Nel contesto europeo, la media di quanto i nuovi strumenti per stimolare domanda e offerta vadano a incidere sul deficit è rimasta molto più contenuta (4,7 per cento del pil), non troppo distante dalla media di tutti e 32 i paesi sotto indagine (3,7 per cento). Questo, come dicevamo, in parte è dovuto ai più evoluti sistemi di welfare della maggior parte dei paesi europei, per cui non si è tenuto conto degli effetti degli stabilizzatori automatici: significa che in Italia si è ignorato quanto influisse sul debito l’erogazione dei sussidi di disoccupazione ordinari, mentre hanno fatto parte del saldo altre misure transitorie come la cassa integrazione in deroga (oltre 25 miliardi di euro) o lo strumento del “chômage partiel” (simile a un’indennità di disoccupazione) in Francia.

 

Nella totalità dei paesi economicamente più avanzati si è ricorso poco al finanziamento straordinario del sistema sanitario: in media, in rapporto alla consistenza del pil, è valso lo 0,5 per cento, ancor meno nei 27 paesi dell’Unione europea, dove per altro ci si è attrezzati con strumenti comunitari.
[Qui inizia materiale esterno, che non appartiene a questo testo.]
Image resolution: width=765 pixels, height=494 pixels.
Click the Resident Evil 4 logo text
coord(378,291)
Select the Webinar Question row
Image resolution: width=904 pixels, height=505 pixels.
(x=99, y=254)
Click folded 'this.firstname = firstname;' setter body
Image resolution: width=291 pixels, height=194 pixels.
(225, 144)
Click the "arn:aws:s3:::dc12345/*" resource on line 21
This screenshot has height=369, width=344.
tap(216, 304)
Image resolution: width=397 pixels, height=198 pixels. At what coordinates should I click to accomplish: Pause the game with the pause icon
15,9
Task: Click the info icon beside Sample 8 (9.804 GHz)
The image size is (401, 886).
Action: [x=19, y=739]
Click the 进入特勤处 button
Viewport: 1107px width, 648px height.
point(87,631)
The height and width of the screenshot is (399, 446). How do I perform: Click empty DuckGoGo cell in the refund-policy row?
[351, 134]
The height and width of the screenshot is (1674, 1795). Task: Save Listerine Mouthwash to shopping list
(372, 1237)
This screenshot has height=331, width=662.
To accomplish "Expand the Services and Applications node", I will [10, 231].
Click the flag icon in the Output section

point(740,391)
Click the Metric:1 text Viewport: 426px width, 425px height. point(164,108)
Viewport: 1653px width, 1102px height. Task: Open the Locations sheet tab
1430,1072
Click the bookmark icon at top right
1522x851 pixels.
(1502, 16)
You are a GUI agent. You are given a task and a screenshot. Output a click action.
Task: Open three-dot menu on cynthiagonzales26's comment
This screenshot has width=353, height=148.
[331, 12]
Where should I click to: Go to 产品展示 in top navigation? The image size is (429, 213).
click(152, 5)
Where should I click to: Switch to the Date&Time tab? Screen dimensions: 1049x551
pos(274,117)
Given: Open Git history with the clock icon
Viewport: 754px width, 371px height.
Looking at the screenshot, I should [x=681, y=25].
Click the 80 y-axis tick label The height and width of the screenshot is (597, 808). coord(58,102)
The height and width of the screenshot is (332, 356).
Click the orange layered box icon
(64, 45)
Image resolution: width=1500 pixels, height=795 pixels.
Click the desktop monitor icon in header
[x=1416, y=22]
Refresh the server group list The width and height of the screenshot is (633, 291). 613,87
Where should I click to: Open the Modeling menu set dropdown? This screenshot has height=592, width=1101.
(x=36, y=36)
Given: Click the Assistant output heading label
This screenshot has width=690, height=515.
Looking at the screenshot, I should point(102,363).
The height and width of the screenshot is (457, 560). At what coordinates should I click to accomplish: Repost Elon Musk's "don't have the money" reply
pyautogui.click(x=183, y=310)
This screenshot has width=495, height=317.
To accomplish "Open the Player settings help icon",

Dalla tabella, in aggiunta, emerge un primato per l’Italia: è il paese che più di tutti, dopo la Germania, ha destinato quote consistenti, oltre un quarto del prodotto interno lordo nazionale, all'erogazione di garanzie statali sui prestiti concessi dalle banche ai privati. La famosa potenza di fuoco da 400 miliardi di euro evocata dal premier Conte presentando il decreto liquidità (come spiegato sul Foglio il 50 per cento dei piccoli imprenditori e ¾ delle medie aziende non hanno ancora ricevuto un euro). “L'Italia è nella media dei paesi avanzati” ha spiegato il direttore dell'Osservatorio, Carlo Cottarelli, intervenendo in audizione in commissione Bilancio alla Camera. “Le misure introdotte nel decreto Rilancio sono difensive, principalmente trasferimenti di reddito. Sono necessarie, soprattutto se ben mirate, a compensare la perdita di reddito. Ma non sono sufficienti a trascinare il paese fuori dalla crisi. Guardando in avanti, quindi, serviranno vere misure propulsive, che portino a spese che non avrebbero avuto luogo senza la crisi. Tra queste, un grande programma di investimenti pubblici, già da quest’anno, in grado di lasciare un’eredità alle generazioni future”.